After watching re watching 28 Days Later awhile ago I was curious on just how fast the RAGE virus could spread and why it wasn't stopped.

Okay some background, the RAGE virus is basically follows the road of any zombie virus, it's an infection in the blood, when a host is bitten by an infected they turn into an unstoppable RAGE infected killing machine, the virus in the movie was introduced through chimps and some animal right activists breaking in to free the chimps from a research center, they ultimately end up with the chimps infecting them and a scientist, then as this virus spreads from a single clinic to infect 99.9% of Britain's population in 28 days.

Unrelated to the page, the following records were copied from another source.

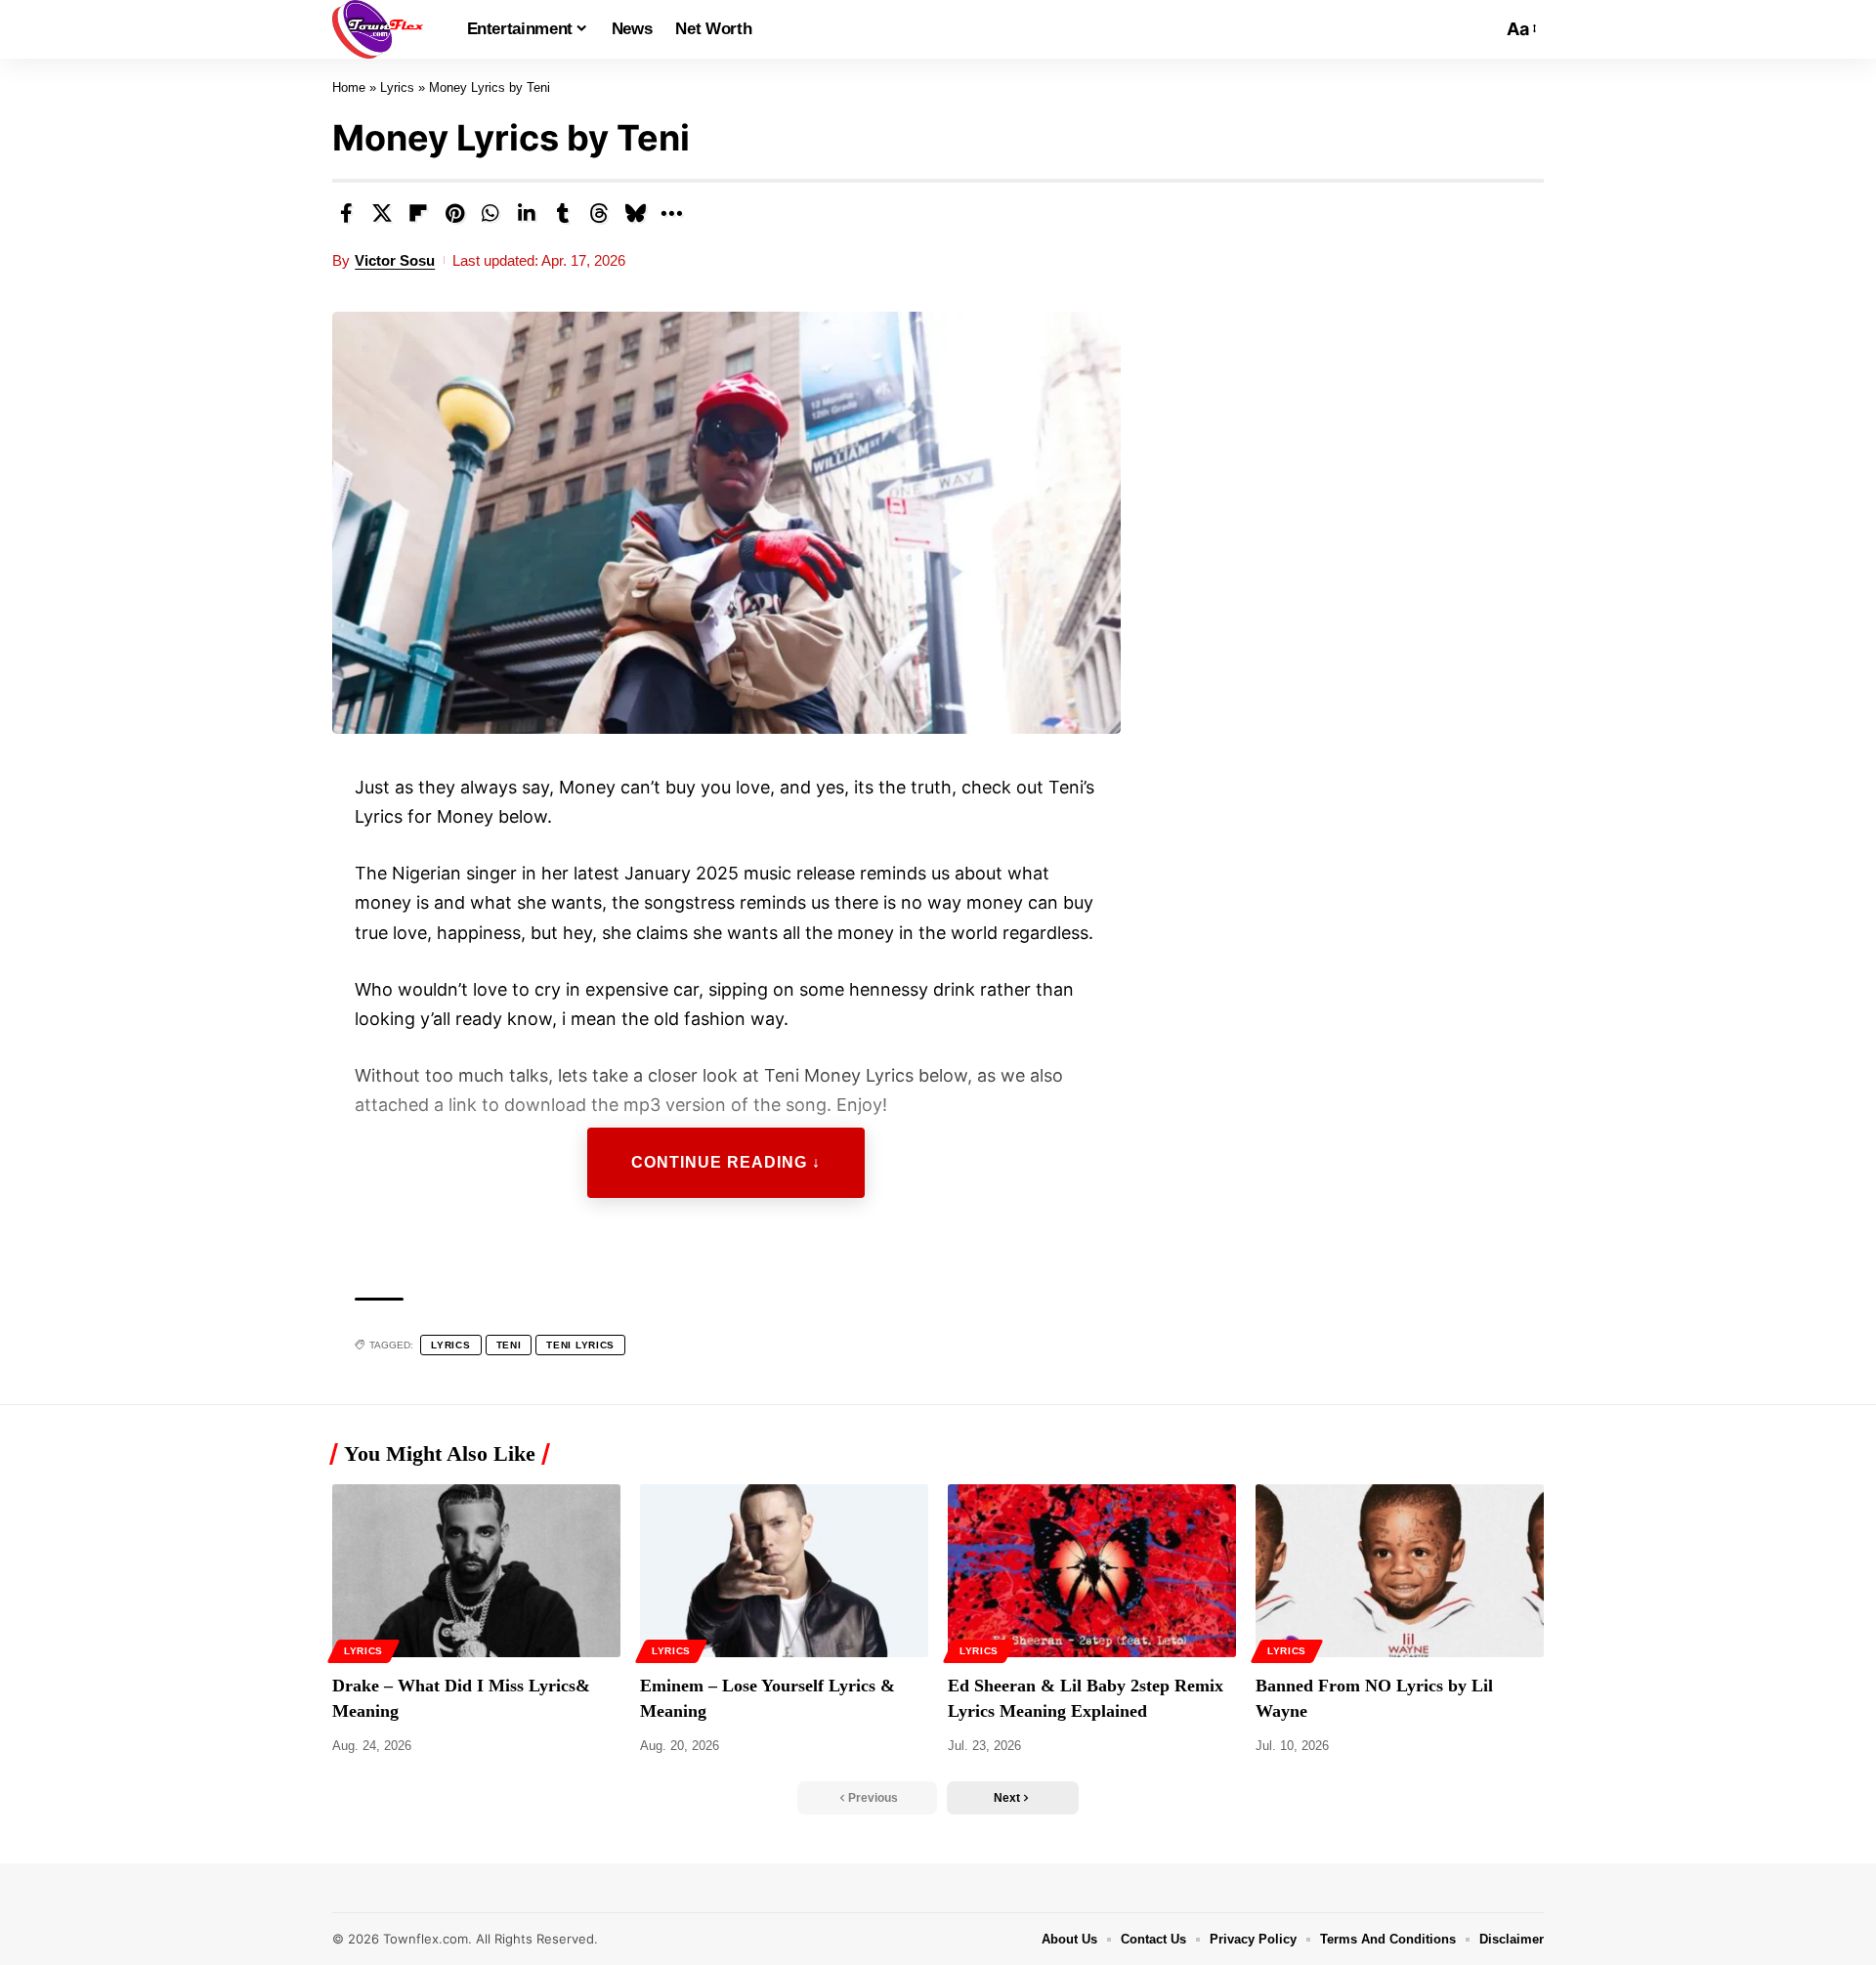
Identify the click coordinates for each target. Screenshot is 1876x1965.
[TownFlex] (384, 29)
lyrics (450, 1345)
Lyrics (397, 87)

This brings into question, those three infected manage to infect (lets say a village of about 300 people) and let it spread from there, did any farmers not have a shotgun, don't people not have any knives or anything to defend themselves?



I've pointed out several problems with 28 Days Later before but when our characters in that movie encounter the British soldiers who've secured a Victorian style mansion in the woods are armed with just their SA-85's seem to have no problem defending their area.




Yet at the start of the same movie it was stated that the main infection had sparked and rampaged throughout the countryside, and that the army blockades had been overrun, of course the mansion one we saw in the movie was overrun from an internal dispute and a chained infected being let loose, but surely the entire British Army could have at least protected London from this outbreak!

Now onto 28 Weeks Later, this was probably the biggest crap fest of a movie I have ever seen in my life, it could have been brilliant, even though it was action packed (towards the second half that is) it was the biggest disappointment of a sequel I have ever seen since Alien 3, it just reeked of bad writing.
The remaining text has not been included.